» Kutipan Teks:
+--

Lampion Sastra 8 Juni 2007 kali ini mengangkat tema ”Matinya Cerita Pendek”. Adapun ikhtiar kawan-kawan DKJ, yang direpresentasikan oleh sejumlah penampil, boleh dibilang sebagai salah satu dari upaya untuk mengarang-ngarang lagi hal tentang Cerita. Ada upaya untuk mengekspresikan bahwa Cerita Pendek kini hadir kembali bersama kita dalam wujud nir-tubuh, dengan menampilkan pelukisan sejumlah tokoh terkemuka atas Cerita.
Pembacaan karya-karya itu mencakup karya Franz Kafka, hingga Jorge Louis Borges, Julio Cortazar yang merupakan cerpenis dari belahan dunia lainnya. Dan pembacaan dari kesemua karya ini, menstimulus imajinasi saya untuk percaya bahwa Cerita Pendek yang telah masuk ke loker, kini kembali sekali lagi. Cerita yang sebelumnya terkapar tanpa nyawa, bagai Marrionette yang terputus dari tali kendali pemainnya, kini menyambung talinya/nyawanya lagi.
Ada tiga penampil yang memiliki jenis nafas yang berbeda. Cerita Pendek menjadi agresif, menjadi kebapakan, menjadi feminim, dan menjadi seperti yang lainnya, tergantung dari aroma, rasa, dan warna dari nafas yang dihembuskan kepada raganya.
Saat pertama ditampilkan oleh Niniek L. Karim, Cerita Pendek terlekat dengan kesan feminim atau, di sisi lain, bahkan histeris. Sebagian lagi, dari karya-karya yang dibacakan, Cerita Pendek jadi terkesan sedang terganggu jiwanya. Pada salah satu karya Franz Kafka yang dibacakan, diangkatlah sebuah pengalaman yang umumnya dipandang sepele, namun diturunkan dalam suatu permainan bahasa yang reflektif. Dari situ timbul kesan, Cerita Pendek sebagaimana seorang wanita ditampilkan secara bias dalam iklan dan sinetron, merupakan sosok yang meributkan masalah yang remeh seperti busananya dan penampilannya –meskipun media hanya menyorotinya dari satu sudut narasi yang dangkal, sehingga tidak pernah diperhatikan filosofi di balik praktik mempermasalahkan hal sepele itu.

+--

» Bahan Sumber:
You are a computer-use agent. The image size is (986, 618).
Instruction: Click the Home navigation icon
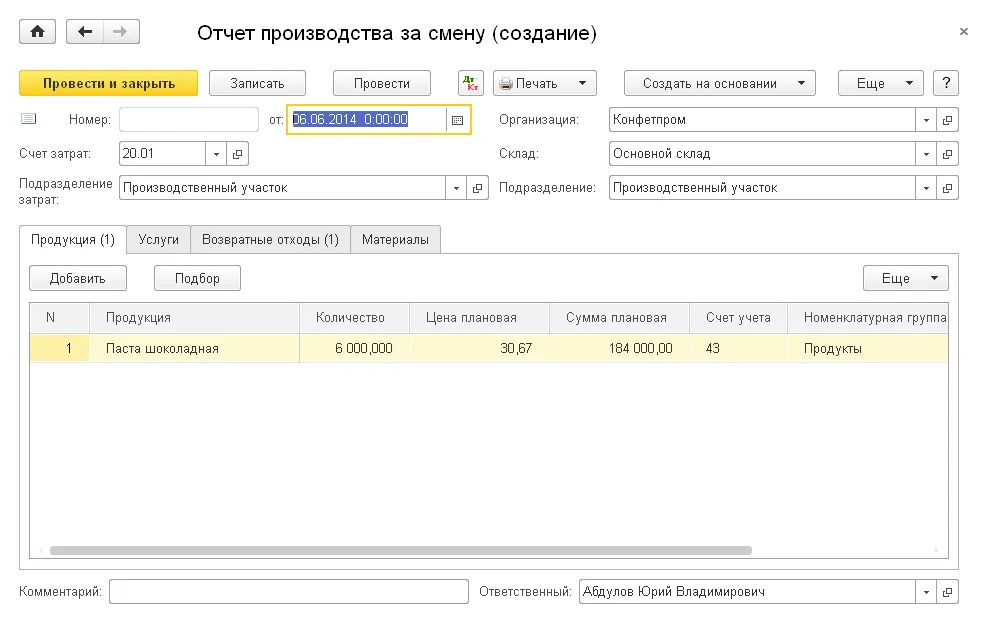[x=36, y=31]
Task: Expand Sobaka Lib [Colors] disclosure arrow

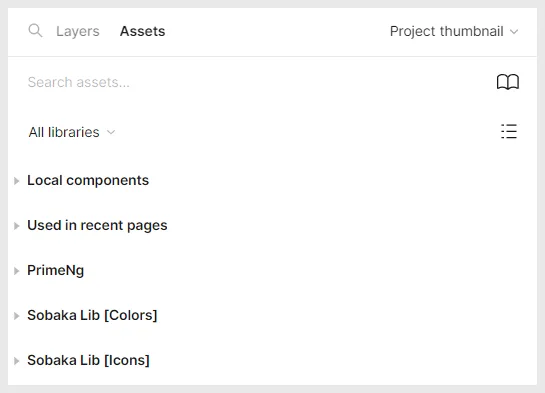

+--

» Petunjuk Tugas: Tolong ubah paragraf kutipan teks yang diawali "Pembacaan karya-karya itu" menjadi daftar poin singkat dengan tetap memuat fakta utamanya. Materi di atas diambil dari sumber yang berbeda.

» Jawaban Tugas:
- Karya yang dibacakan mencakup karya Franz Kafka hingga Jorge Louis Borges dan Julio Cortazar, cerpenis dari belahan dunia lain.
- Pembacaan itu menstimulus imajinasi penulis untuk percaya bahwa Cerita Pendek yang telah masuk ke loker kini kembali sekali lagi.
- Cerita yang sebelumnya terkapar tanpa nyawa, bagai Marrionette yang terputus dari tali kendali pemainnya, kini menyambung talinya/nyawanya lagi.